The clinical incident data covers the period from the commencement of the FAS contract, September 2024 to March 2025. This reporting period aligns with the reporting period in the Clinical Governance Annual Report 2025.

Subsequent Clinical Governance reports will aim to present 12 months of data from each of the four providers and from DWP teams, supporting improved comparability over time.

Implementation of clinical governance changes

In 2024 the DWP implemented a strengthened approach to clinical governance standards, requiring updates to pre‑existing agreed FAS contractual arrangements.

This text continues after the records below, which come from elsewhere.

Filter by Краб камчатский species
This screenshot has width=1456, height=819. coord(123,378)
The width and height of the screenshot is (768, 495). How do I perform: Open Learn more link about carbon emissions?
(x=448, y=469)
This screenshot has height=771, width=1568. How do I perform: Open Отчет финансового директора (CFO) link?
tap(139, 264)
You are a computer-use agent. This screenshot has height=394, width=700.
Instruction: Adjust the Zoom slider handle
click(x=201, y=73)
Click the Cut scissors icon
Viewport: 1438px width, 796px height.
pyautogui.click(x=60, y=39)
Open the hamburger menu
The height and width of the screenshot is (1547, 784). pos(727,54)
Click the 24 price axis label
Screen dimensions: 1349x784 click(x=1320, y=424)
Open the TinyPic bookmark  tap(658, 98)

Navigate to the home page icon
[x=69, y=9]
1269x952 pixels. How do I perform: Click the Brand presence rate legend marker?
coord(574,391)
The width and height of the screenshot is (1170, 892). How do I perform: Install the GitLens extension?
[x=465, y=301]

Each of the four providers, all of whom had their own established clinical governance approaches in place, progressed through the required contractual change at differing speeds, signing up to the changes at slightly different times.

As anticipated, an initial calibration period followed, meaning that the volume and distribution of incident data across providers during this early reporting phase are not directly comparable.

Subsequent Clinical Governance reports will aim to include data covering 12 months of standardised reporting.

Thresholds in reporting

The DWP provides overarching clinical governance guidance to FAS providers; however, each provider is an independent organisation and operates under its own internal policies and reporting processes.

Whilst all incidents are investigated within the providers there were initial variations in the risk thresholds applied when determining whether an incident should be escalated and reported to the DWP. These thresholds ranged from the reporting of all incidents, regardless of benignity, to higher thresholds limiting escalation to those assessed as more serious. Consequently, incident volumes between providers in this report are not directly comparable.

Future Clinical Governance reports will aim to present 12 months of comparable data aligned to an agreed and standardised risk reporting threshold across all organisations.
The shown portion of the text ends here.